The accused also told the probation service that he has not seen the complainant again since the incident for which he is now appearing in Court.


The accused is also a first offender.


The victim


The victim is 14 years old. There is no other information about her.


Aggravating circumstances


There appears to be no aggravating circumstances.


Mitigating circumstances


The accused’s plea of guilty to the charge against him at the first available opportunity and the fact that he is a first offender are mitigating circumstances in this case. It also appears from what the accused told the probation service that it was the complainant who instigated this incident.


Relevant sentencing guidelines


For guidance as to the type of sentence to be imposed in cases of having unlawful sexual intercourse with a girl between the age of 12 and 16 years, it would be very helpful to refer to R v Taylor and Others [1997] 3 A11 ER 527 where Lawton L J in the English Court of Appeal said at p. 529:


“The Court now has the task of deciding how the law should be administered. It is clear from what the learned trial Judge said that there is doubt amongst many at the present time, as to what is the proper way of dealing with these cases. What does not appear to have been appreciated by the public is the wide spectrum of guilt which is covered by the offence known as having sexual intercourse with a girl under the age of 16. At one end of that spectrum is the youth who stands in the dock, may be 16, 17 or 18 years of age, who has had what started off as a virtuous friendship with a girl under the age of 16. That virtuous friendship has ended with them having sexual intercourse with one another. At the other end of the spectrum is the man in a supervisory capacity, a schoolmaster or social worker, who sets out deliberately to seduce a girl under the age of 16 who is in his charge. The penalties appropriate for the two types of cases to which I have just referred are very different indeed. Nowadays, most Judges would take the view, and rightly take the view, that when there is a virtuous friendship which ends in unlawful sexual intercourse, it is inappropriate to pass sentence of a punitive nature. What is required is a warning to the youth to mend his ways. At the other end, a man in a supervisory capacity who abuses his position of trust for his sexual gratification, ought to get a sentence somewhere near the maximum allowed by law, which is two years imprisonment. In between there come many degrees of guilt. A common type of offender is the youth who picks up a girl of loose morals at a dance, takes her out into the local park and behind the bushes, has sexual intercourse with her. That is the kind of offence which normally is dealt with by a fine. When an older man in his twenties, or older, goes off to a dance and picks up a young girl, he can expect to get a much stiffer fine, and if the girl is under 15 he can expect to go to prison for a short time. A young man who deliberately sets out to seduce a girl under the age of 16 can expect to go to detention. The older man who deliberately so sets out can expect to go to prison. Such is the wide variety of penalties which can be applied in this class case.”

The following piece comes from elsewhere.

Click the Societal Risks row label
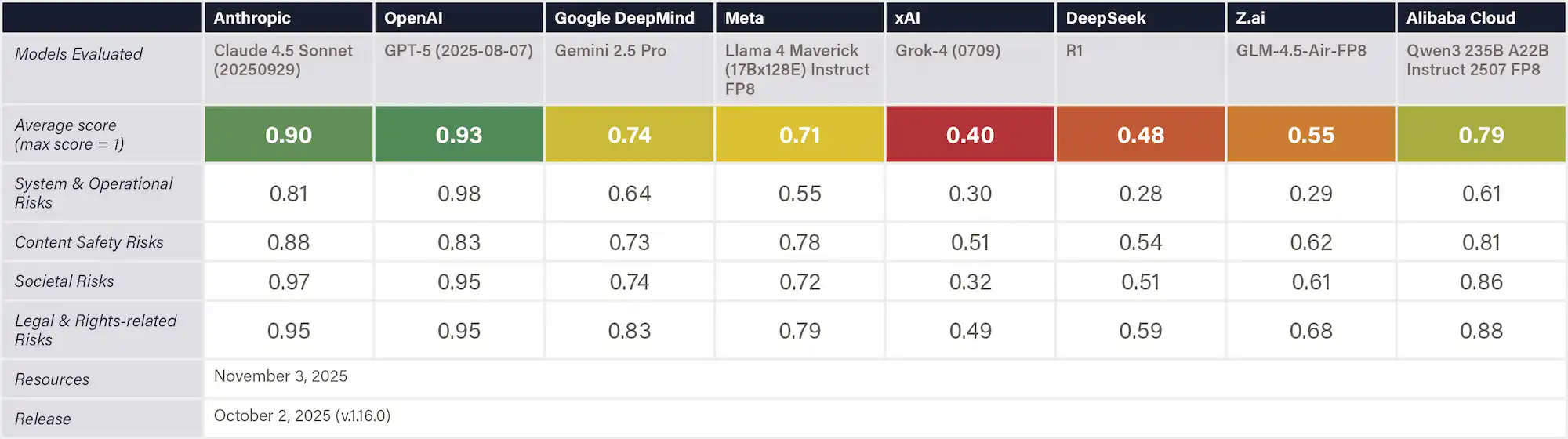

R v Taylor and Other provides very helpful guidelines for sentencing in cases of having unlawful sexual intercourse with a girl under 16. It was applied by the Samoan Court of Appeal in Attorney General v Paopaoalii Sagato Ioane [1994] WSSC 16 in a judgment delivered by Sir Gordon Bisson. One matter to be noted is that since R v Taylor and Others, the maximum penalty of 2 years imprisonment in England has been increased.


The decision


In passing sentence, I take into account all the circumstances of the case including the mitigating circumstances and in particular the accused’s plea of guilty at the first available opportunity. I also take into account the sentencing guidelines as earlier set out as well as the maximum penalty of 7 years imprisonment for the present offence. I have therefore come to the view that a short term of imprisonment should be imposed.


The accused is convicted and sentenced to 3 months imprisonment.